Echoing with member parliament’s concerns over Tata Sons’ commitment towards meeting the September 2025 deadline, a Mirae Asset Capital Markets spokesperson said, “TATA Sons is classified as an Upper Layer NBFC and has time till Sep 2025 for mandatory listing. As per historical responses, TATA does not want to list this holding company as it is not involved in lending operations. Tata may retire its debt from the balance sheet to avoid mandatory listing by removing borrowings from the book and thus deregistered as a core investment company. Once it deregisters as CIC, Tata Sons does not have to come for an IPO. Tata Sons’ subsidiary, Tata Capital Financial Services, is preparing for an RBI-mandated IPO.”

Raising doubt over the commitment of Tata Sons to meet the September 2025 deadline, Yashovardhan Khemka, Senior Manager – Research & Analytics at Abans Holdings, said, “Tata Sons is classified as an Upper Layer NBFC and ranks as the fifth-largest NBFC based on weighted criteria. Due to its size and the requirement to remain in the Upper Layer, Tata Sons has limited options to avoid mandatory listing. The company has already retired its borrowings following share sale transactions and, in September 2024, sought a waiver from the RBI, which was rejected. It is now seeking approval to surrender its NBFC license and become a holding company.”

What does NBFC mean for Tata Sons?

In October 2021, the RBI introduced a four-tier regulatory framework for non-banking financial companies (NBFCs) to enhance oversight and reduce risks in the broader financial system. NBFCs are to be categorized into four tiers: Base Layer, Middle Layer, Upper Layer, and Top Layer, with the Top Layer initially kept vacant to allow for stricter regulation if needed.

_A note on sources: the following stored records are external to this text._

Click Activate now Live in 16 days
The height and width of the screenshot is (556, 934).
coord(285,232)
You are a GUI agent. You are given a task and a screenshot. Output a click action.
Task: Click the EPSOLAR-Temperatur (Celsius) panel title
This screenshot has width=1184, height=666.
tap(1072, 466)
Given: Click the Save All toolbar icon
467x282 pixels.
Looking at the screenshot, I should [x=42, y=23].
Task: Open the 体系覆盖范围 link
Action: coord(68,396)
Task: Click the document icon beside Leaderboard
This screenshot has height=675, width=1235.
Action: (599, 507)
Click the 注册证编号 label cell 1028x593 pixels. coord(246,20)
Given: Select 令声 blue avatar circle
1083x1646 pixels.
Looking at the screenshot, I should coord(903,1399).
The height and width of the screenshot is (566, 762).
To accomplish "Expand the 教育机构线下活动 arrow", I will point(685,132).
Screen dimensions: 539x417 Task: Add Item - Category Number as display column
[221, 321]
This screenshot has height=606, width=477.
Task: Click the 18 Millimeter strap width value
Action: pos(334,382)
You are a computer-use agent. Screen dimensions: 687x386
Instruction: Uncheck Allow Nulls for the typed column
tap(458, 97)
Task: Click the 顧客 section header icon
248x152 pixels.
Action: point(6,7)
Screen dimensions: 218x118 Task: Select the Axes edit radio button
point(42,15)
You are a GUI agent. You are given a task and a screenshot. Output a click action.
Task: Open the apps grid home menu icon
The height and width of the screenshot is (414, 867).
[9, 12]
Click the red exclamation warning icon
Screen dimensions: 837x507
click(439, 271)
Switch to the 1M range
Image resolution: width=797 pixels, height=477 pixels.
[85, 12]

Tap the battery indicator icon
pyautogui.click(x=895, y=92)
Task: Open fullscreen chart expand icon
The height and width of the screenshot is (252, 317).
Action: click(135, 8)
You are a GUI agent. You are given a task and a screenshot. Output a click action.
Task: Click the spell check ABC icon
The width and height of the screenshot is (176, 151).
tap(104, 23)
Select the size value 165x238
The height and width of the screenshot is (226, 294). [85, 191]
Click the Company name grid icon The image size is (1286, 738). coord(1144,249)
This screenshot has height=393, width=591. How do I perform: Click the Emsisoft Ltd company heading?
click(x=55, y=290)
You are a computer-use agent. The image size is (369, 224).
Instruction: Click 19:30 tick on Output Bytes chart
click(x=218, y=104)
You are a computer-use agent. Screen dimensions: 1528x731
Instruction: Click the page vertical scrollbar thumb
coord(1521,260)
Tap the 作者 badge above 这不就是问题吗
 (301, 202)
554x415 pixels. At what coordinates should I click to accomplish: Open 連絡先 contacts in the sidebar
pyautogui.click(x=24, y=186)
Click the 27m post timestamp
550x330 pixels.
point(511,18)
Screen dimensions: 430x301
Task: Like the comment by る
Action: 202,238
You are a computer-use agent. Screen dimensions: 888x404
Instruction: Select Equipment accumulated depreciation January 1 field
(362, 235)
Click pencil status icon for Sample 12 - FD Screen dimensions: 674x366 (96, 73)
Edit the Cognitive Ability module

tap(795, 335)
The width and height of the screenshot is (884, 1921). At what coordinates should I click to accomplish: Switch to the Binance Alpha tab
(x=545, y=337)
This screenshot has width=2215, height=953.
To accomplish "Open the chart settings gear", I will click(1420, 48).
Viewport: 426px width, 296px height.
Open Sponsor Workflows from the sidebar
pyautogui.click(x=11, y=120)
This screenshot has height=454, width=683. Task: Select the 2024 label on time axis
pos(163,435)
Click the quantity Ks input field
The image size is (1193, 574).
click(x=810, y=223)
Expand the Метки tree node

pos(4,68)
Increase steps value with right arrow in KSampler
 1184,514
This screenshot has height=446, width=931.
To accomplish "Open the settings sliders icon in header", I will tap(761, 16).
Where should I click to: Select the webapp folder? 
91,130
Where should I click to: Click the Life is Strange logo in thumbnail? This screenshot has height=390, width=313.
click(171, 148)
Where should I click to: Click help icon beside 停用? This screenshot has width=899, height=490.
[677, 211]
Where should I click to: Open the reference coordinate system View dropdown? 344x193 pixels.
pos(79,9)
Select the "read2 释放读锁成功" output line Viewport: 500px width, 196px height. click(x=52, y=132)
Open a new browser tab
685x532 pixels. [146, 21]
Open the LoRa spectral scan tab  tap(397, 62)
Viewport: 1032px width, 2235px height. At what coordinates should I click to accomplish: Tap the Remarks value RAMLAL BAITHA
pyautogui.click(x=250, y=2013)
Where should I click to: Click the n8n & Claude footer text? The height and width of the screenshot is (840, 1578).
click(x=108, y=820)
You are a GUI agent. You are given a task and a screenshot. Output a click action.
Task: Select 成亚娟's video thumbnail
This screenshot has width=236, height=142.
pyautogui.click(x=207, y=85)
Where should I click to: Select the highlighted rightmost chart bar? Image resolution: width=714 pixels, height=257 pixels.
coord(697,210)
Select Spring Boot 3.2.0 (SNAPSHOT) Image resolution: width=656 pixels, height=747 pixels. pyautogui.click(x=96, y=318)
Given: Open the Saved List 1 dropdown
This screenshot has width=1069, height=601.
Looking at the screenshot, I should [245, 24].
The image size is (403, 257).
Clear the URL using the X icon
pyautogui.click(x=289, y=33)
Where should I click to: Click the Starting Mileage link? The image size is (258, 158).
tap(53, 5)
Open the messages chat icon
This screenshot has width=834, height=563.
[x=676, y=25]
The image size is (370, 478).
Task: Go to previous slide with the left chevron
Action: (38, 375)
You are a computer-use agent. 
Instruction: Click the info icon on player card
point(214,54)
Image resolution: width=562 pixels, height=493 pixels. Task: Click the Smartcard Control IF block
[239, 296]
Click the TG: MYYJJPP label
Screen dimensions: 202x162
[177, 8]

Upper Layer NBFCs must undergo mandatory listing within three years of being classified as Upper Layer NBFCs.

An NBFC’s classification into the Upper Layer is based on a combination of quantitative criteria, such as asset size and qualitative factors. Quantitative criteria are weighted at 70%, while qualitative factors account for 30%. Additionally, regulations require the top 10 NBFCs by asset size to remain in the Upper Layer. Once categorized in the Upper Layer, an NBFC remains in this tier regardless of changes in quantitative or qualitative metrics.

These regulations apply to all deposit-taking and non-deposit-taking NBFCs, including Infrastructure Debt Funds, Infrastructure Finance Companies, Housing Finance Companies, and Core Investment Companies.